[messaging] Best practices (if any) for backing up message key data server-side

Thu Nov 30 11:28:04 PST 2017

Hi all,

We're currently tackling the problem of backing up message keys in 
Matrix.org's end-to-end encryption architecture.  The aim is to give 
users a way to recover their message history if they only have one 
client app (aka 'device') which they then lose.

For context: Matrix's E2EE strategy is that each device in a chatroom 
establishes a 1:1 Double Ratchet between each other in a full mesh 
(using the Olm ratchet: https://matrix.org/docs/spec/olm.html).  Each 
device then maintains a simpler hash ratchet (Megolm: 
https://matrix.org/docs/spec/megolm.html) which it uses to encrypt 
sequences of messages it sends to the other devices in the room via 
Matrix (HTTPS+JSON).  The state of each device's megolm ratchet (its 
"megolm key") is sent to all the other devices in the room over the 
secure 1:1 Olm channel, such that they can decrypt the messages and 
message history as long as they have the necessary megolm session keys. 
The sessions are regularly re-established to avoid reusing the same key 
throughout the lifetime of the room (especially as users join/part the 
room).

So far we let users manually export/import their megolm keys for a given 
device as a passphrased blob (HMAC'd AES-256-CTR, using a PBKDF2 derived 
key from the passphrase).  We've also just added the ability for users 
to sync megolm keys on demand between their own trusted devices via 
so-called "keyshare requests" over the Olm channel.

However, this fails for the scenario where the user is logging into a 
new device but doesn't have any other active devices online (e.g. having 
lost them, or because they're turned off, etc).  So we've been trying to 
establish the best approach for *optionally* backing up the keys 
serverside.  The options we've considered so far are:

1. Prompt the user for a passphrase at login (or launch?), which is 
stored to encrypt the megolm keys and sync them to the server.  If the 
client is missing any megolm keys for whatever reason it can retrieve 
them from the server.  The disadvantage is the bad UX of needing the 
user to remember and enter a passphrase whenever they login (as well as 
doing a more normal login/password sign-in), and the fact a 
passphrase-equivalent needs to hang around on the client.

------------------------------------------------------------

• _Requirements_
• 1. In the post on backing up message keys, how is the blob protected when users manually export their megolm keys?
• 2. Rewrite the part of the post on backing up message keys starting at "Thu Nov 30 11:28:04" and ending at "they then lose.", with "client app" changed to "client application".
The entries aren't needed for anything here.

• _Data section_
------------------------------------------------------------

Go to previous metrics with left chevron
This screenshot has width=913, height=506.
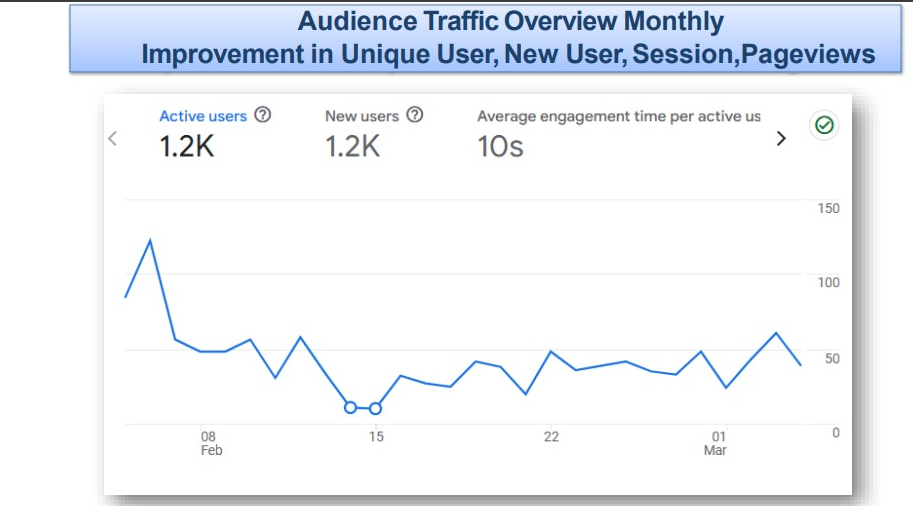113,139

------------------------------------------------------------

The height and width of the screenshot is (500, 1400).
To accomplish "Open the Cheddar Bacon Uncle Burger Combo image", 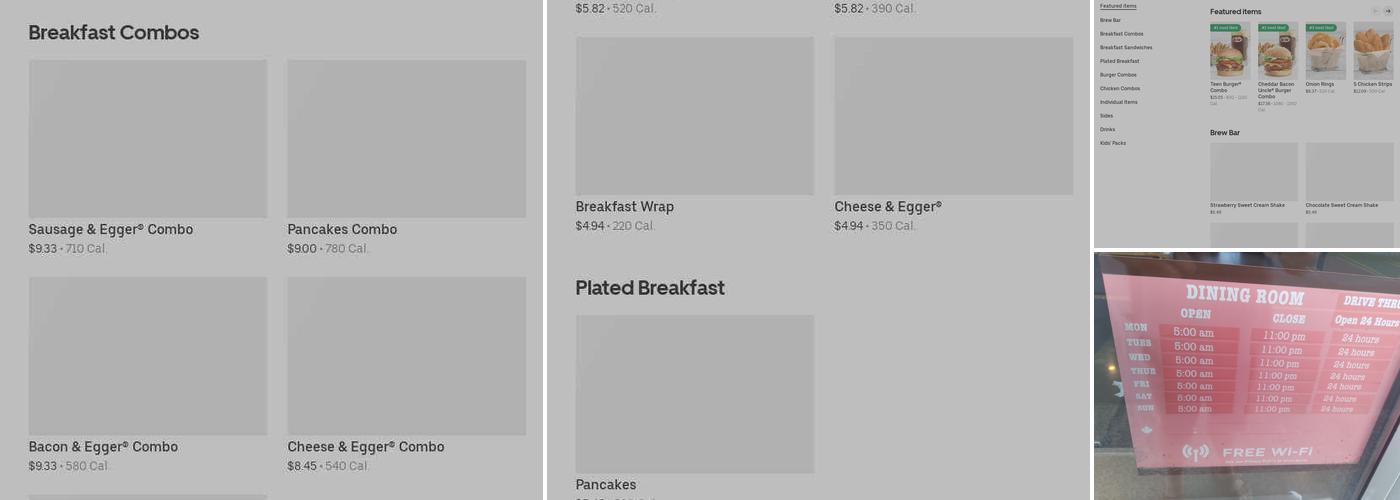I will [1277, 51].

------------------------------------------------------------

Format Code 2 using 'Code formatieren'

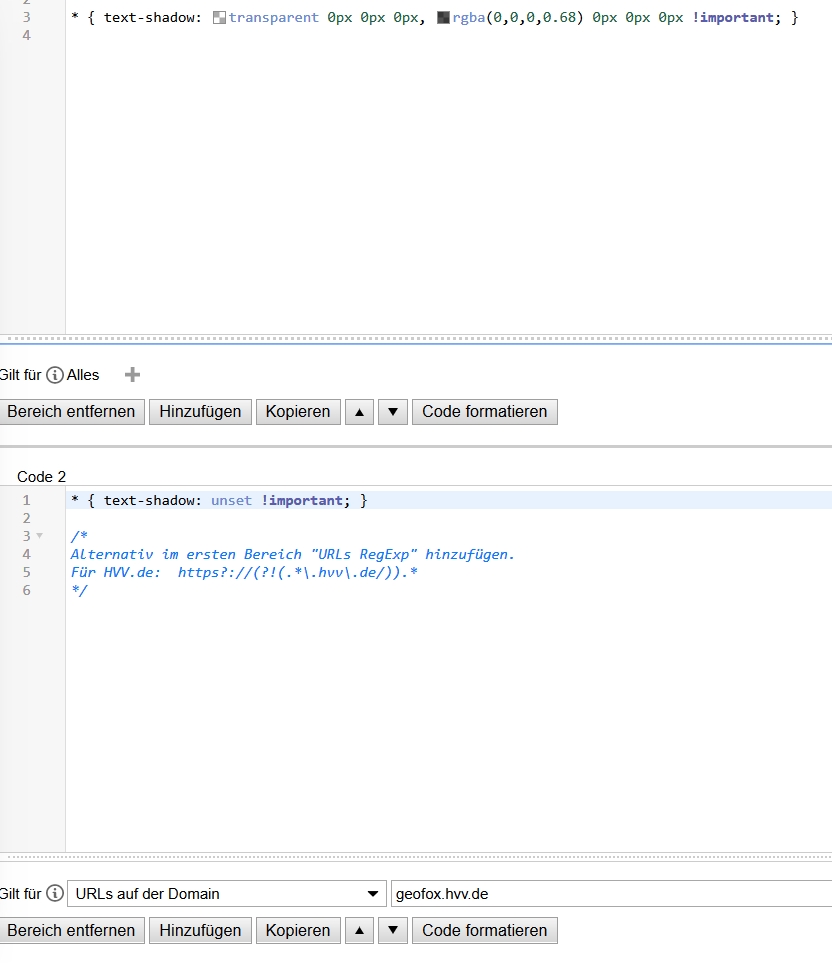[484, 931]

------------------------------------------------------------

• _Results of the exercise_
• 1. It is passphrased: HMAC'd AES-256-CTR encryption using a key derived from the passphrase with PBKDF2.

• 2.
Thu Nov 30 11:28:04 PST 2017

Hi all,

We're currently tackling the problem of backing up message keys in 
Matrix.org's end-to-end encryption architecture.  The aim is to give 
users a way to recover their message history if they only have one 
client application (aka 'device') which they then lose.